Transcript
Lord Michael Bichard
Good morning. Gosh, that’s better than I used to be able to achieve at the University but good morning and welcome. My name’s Michael Bichard and I’m loosely chairing today and was until recently the chairman of the Design Council.
This is an amazing audience and we’re really so pleased that you’ve been able to make it today. We know it’s a special day because the toilets have been redecorated, David Kessler, our Chief Executive, has got a new suit, and more than that, he’s wearing a tie so, you know, we know this is something really special.
But I wonder what you were thinking as you made your way here this morning. I mean, were you excited at the prospects of hearing so many outstanding speakers? Were you keen to make sure that your particular voice was heard? Or were you actually regretting the fact that you decided to give up a day to yet another conference?
Well, if it was the last then let me reassure you that if this is just another conference then we will have failed. For a start, this is the first of what will be a series of design summits, this one in partnership with Biz and we’re very grateful for their firm support for today. We’re probably going to have maybe three a year like this and we’re going to bring together people from business, people from the design community, the civil society and government.
And we want these summits to think about how design can step up and play a stronger role in economic growth, which is today’s theme, in social renewal and in sustainability. And we want these summits to discuss how design can be better embedded in government policy and simply how we can better realize the huge potential of our fantastic design sector.
We want this particular summit to be, well, we want it to be a day when we genuinely tap into the creative talent that we’ve assembled here. And when I use the term creative talent, I’m not just talking about people in the design community, I’m talking about the creativity we have in business, the creativity we have in our civil society and government too.
We want it to be a day for genuinely generating ideas, a day when we can focus on how the design community and design can make a difference by driving growth in the economy, a day for setting aside our natural scepticism – well, you know, to a degree – and assuming that government will listen to what we have to say.
And we want it to be a day, for those within the design sector, for avoiding our natural tendency to feel that the world just doesn’t understand us and if we just communicated a bit better, they would. As most of you will know, or many of you will know, I’m not a designer. I’m not even, any longer, chairman of the Design Council.
But I am totally convinced that design is key to achieving growth in the economy and, by the way, it’s key to improving our public services and so reducing the deficit. But – and it may be difficult for many here to believe – not everyone accepts that yet and we need to provide policymakers in particular with some strong, focused answers to some pretty crucial questions if they are going to get it.
Not unreasonably, they want to know, just how can business best use design to stimulate growth? How can design help to commercialise our research base? How can design of the built environment create jobs and wealth? How can we best make design available and relevant to small and medium-sized business?
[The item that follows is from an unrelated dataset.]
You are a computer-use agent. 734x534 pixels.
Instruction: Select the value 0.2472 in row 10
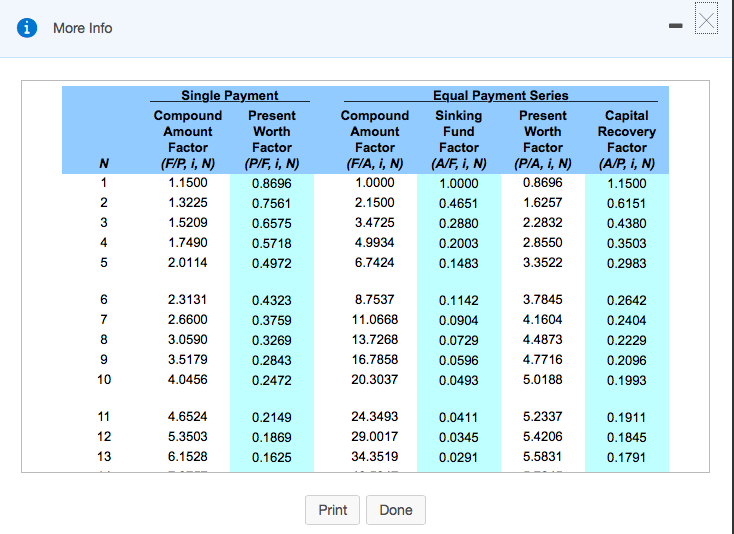tap(271, 381)
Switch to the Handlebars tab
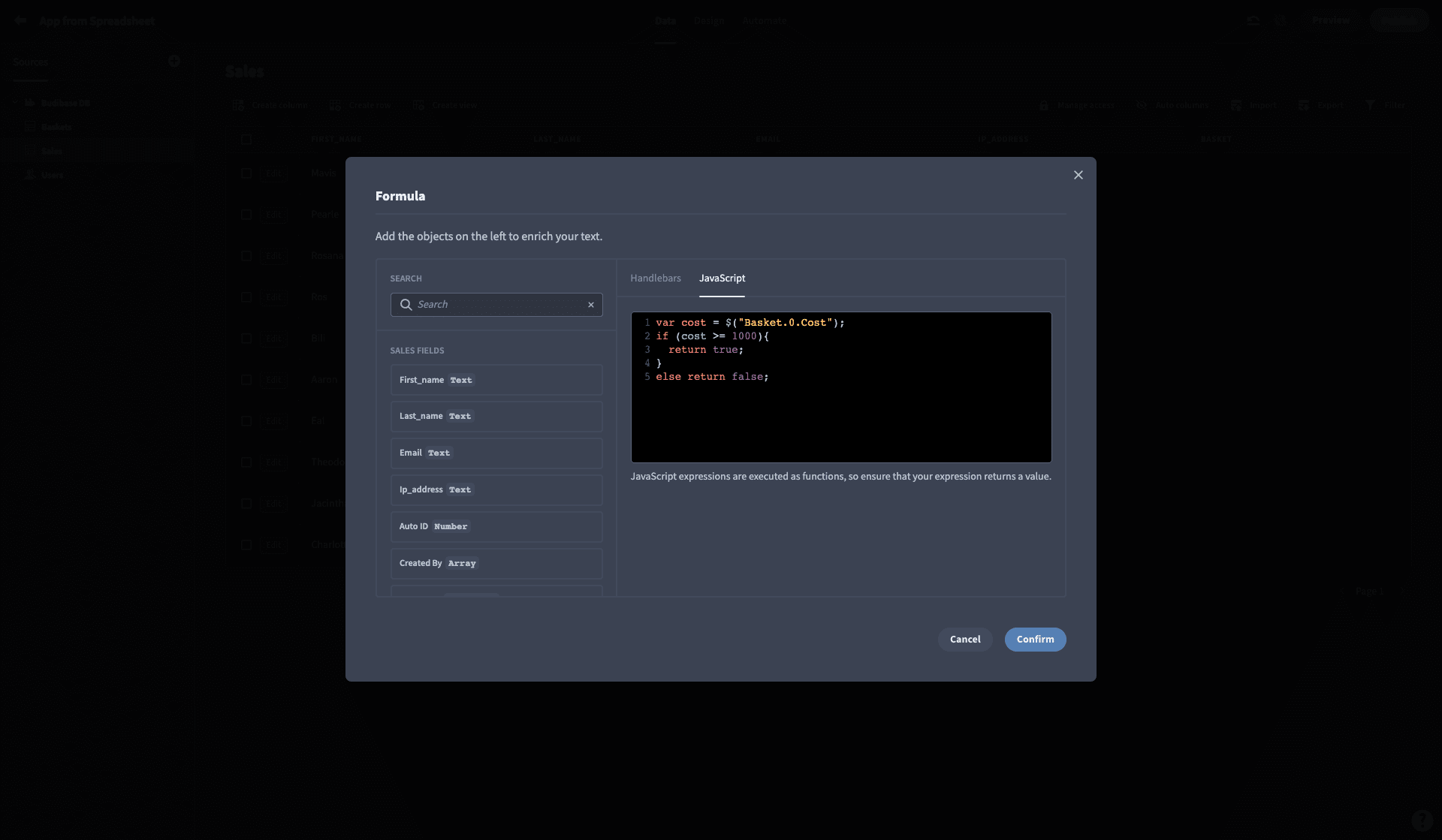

And can we improve on the current innovation policy and do we have ideas on how government can achieve better value and greater innovation through public procurement?
I hope together today we can provide some of the answers to those difficult but important questions because this isn’t a debating forum about theories, still less is it a therapy group. It’s an opportunity to provide some practical answers to policymakers and, as I say, hope that they are listening.
There are a few logistics I need to get out of the way. There is today an online audience. It’s a big online audience, actually, and we want to involve them in the discussion as we work our way through the day. And I’m not sure where their representative is but I know she’s here and she’ll have a yellow card when she wants to make a contribution.
I want to make a plea in particular to speakers and chairs to try and keep to time. I know we always say that but it really is a jam-packed day. We’ve got people coming and going and we do need to keep to time so, again, we will be offering you help with yellow cards and red cards and finally we’ll throw you out.
Design Council staff are here to help, as ever. And can I ask particularly – and this is a serious request – this is a private conversation this morning and we’d be grateful; no photos and can you keep, obviously, phones on silent. This is a conversation between ourselves, particularly this morning. It’s a conversation that we’re able to hold because we’ve had some fantastic support from all sorts of people, not least Jaguar Land Rover, Wired and the Gatsby Foundation. And I want to say a big thank-you to them at the outset.